---
title: "Spatial Joins Extended"
author: "Robin Lovelace, Jakub Nowosad, Jannes Muenchow"
date: "`r Sys.Date()`"
output: rmarkdown::html_vignette
vignette: >
  %\VignetteIndexEntry{Spatial Joins Extended}
  %\VignetteEngine{knitr::rmarkdown}
  %\VignetteEncoding{UTF-8}
---

This vignette provides some further detail on the Vector attribute joining section (see https://geocompr.robinlovelace.net/attr.html#vector-attribute-joining ) of [the Geocomputation with R book](https://geocompr.github.io/).

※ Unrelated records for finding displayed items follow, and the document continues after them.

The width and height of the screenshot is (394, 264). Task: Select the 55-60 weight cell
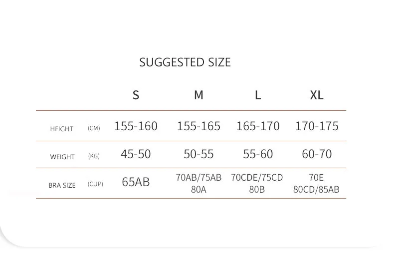258,154
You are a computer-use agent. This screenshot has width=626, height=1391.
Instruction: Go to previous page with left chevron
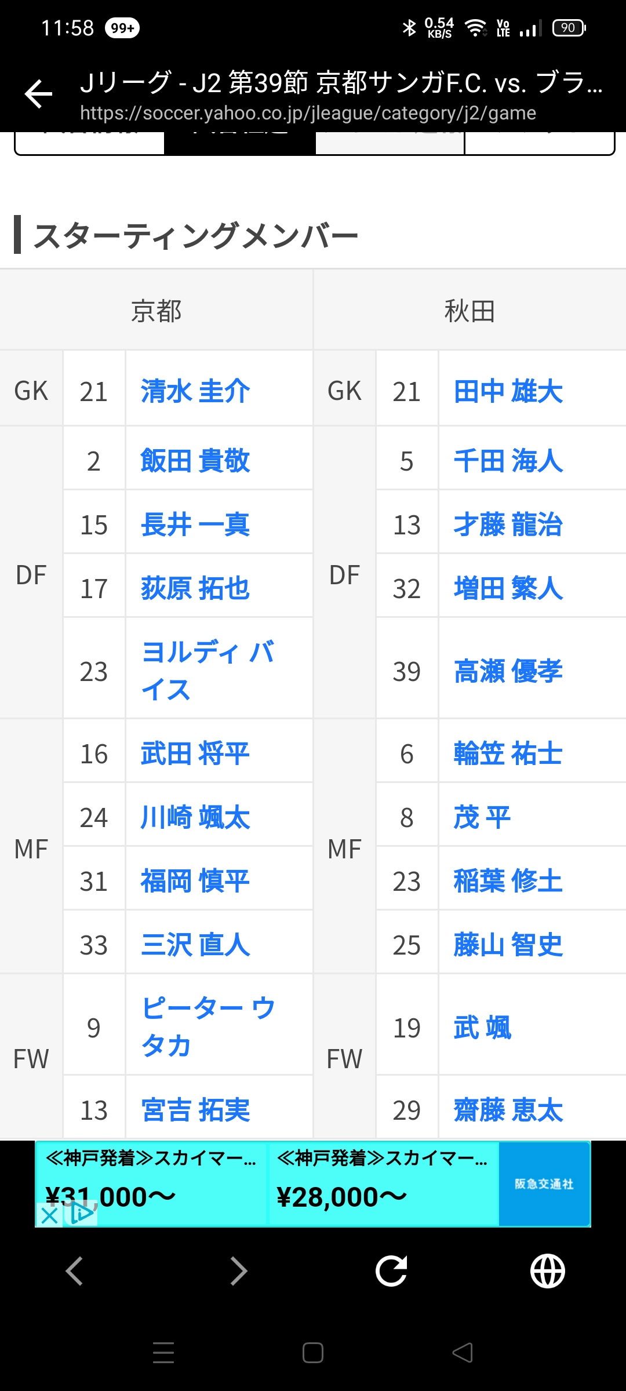[x=75, y=1271]
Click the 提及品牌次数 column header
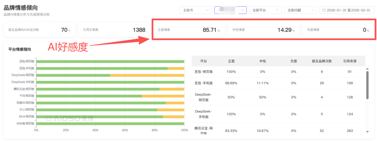Screen dimensions: 377x141 click(321, 61)
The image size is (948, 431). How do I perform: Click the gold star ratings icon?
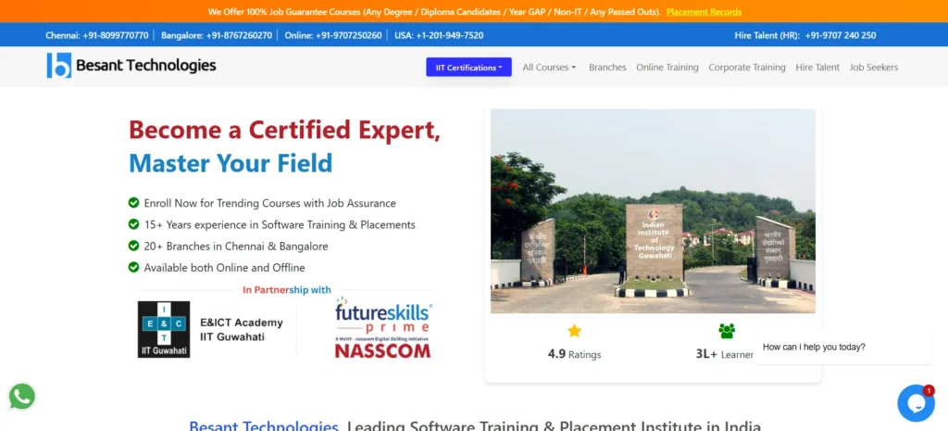coord(574,331)

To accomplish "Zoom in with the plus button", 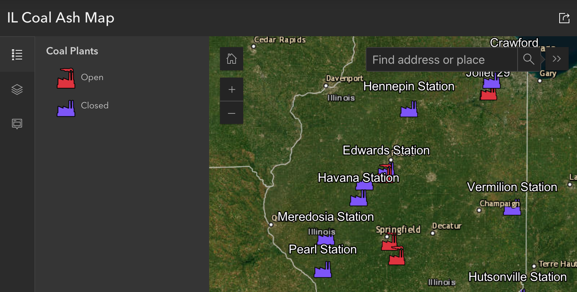I will tap(232, 89).
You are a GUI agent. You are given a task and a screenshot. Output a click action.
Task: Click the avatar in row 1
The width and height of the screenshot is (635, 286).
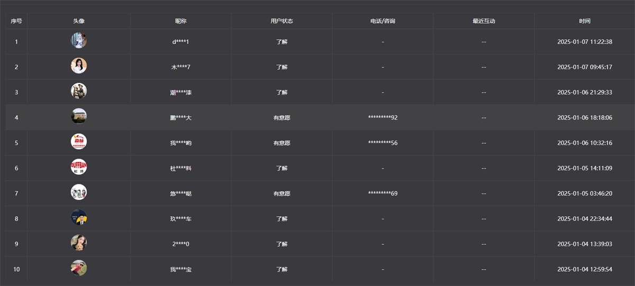coord(79,41)
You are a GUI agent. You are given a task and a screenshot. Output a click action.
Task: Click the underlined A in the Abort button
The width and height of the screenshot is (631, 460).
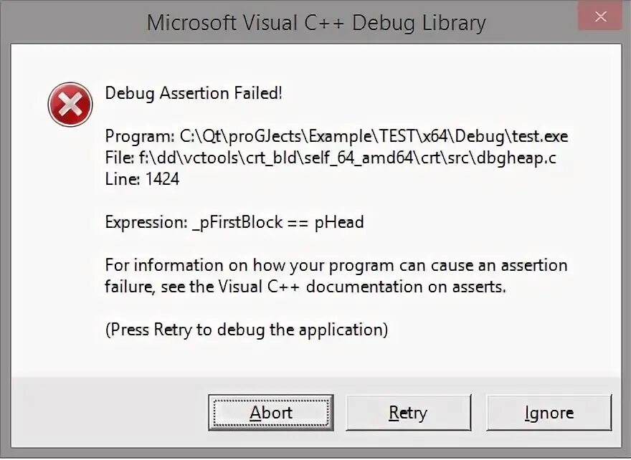255,413
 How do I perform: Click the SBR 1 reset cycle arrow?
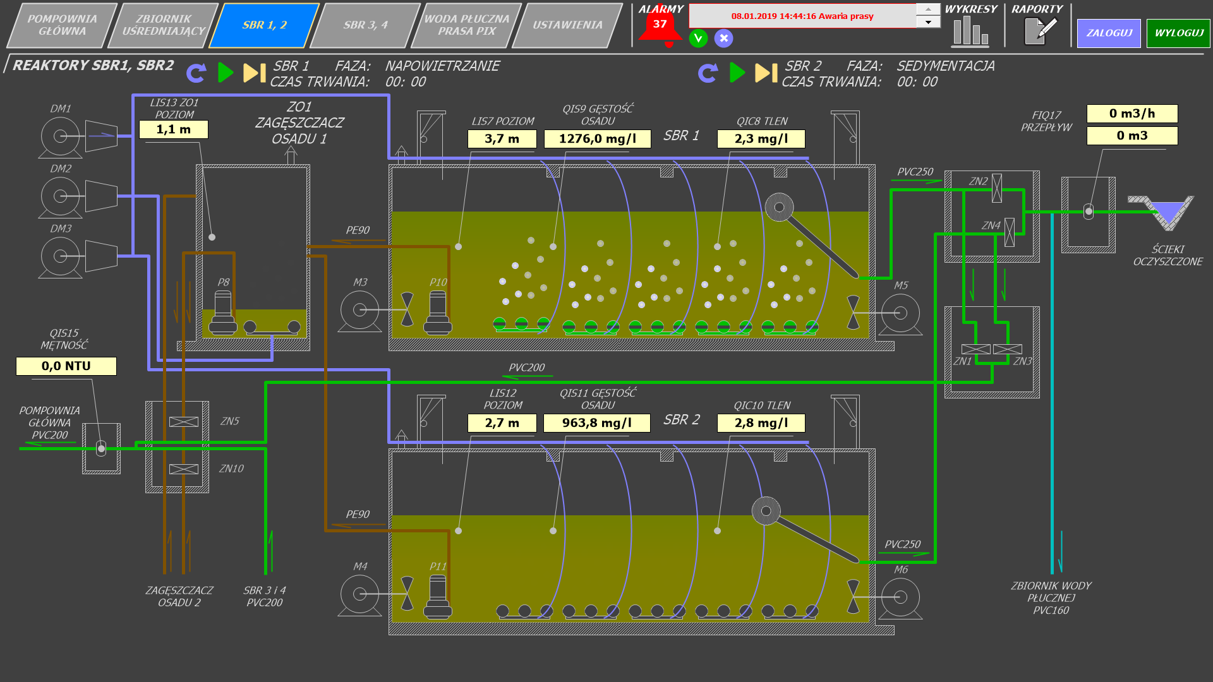[196, 73]
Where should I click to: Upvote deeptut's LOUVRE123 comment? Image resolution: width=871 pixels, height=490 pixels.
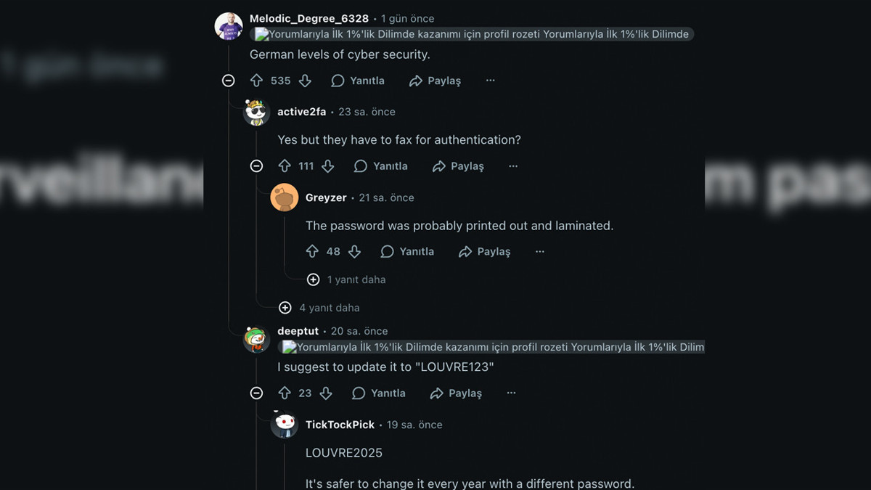pos(285,393)
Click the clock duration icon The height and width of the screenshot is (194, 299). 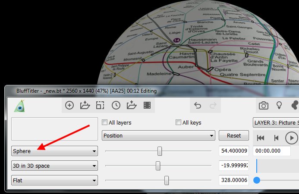point(116,105)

This vignette requires the following packages to be installed and attached:

```{r, message=FALSE}
library(sf)
library(spData)
library(dplyr)
```

We will use an `sf` object `north_america` with country codes (`iso_a2`), names and geometries, as well as a `data.frame` object `wb_north_america` containing information about urban population and unemployment for three countries.
Note that `north_america` contains data about Canada, Greenland and the United States but the World Bank dataset (`wb_north_america`) contains information about Canada, Mexico and the United States:

```{r}
north_america = world %>%
  filter(subregion == "Northern America") %>%
  dplyr::select(iso_a2, name_long)
north_america
```

```{r}
wb_north_america = worldbank_df %>% 
  filter(name %in% c("Canada", "Mexico", "United States")) %>%
  dplyr::select(name, iso_a2, urban_pop, unemploy = unemployment)
wb_north_america
```

We will use a left join to combine the two datasets.
Left joins are the most commonly used operation for adding attributes to spatial data, as they return all observations from the left object (`north_america`) and the matched observations from the right object (`wb_north_america`) in new columns.
Rows in the left object without matches in the right (`Greenland` in this case) result in `NA` values.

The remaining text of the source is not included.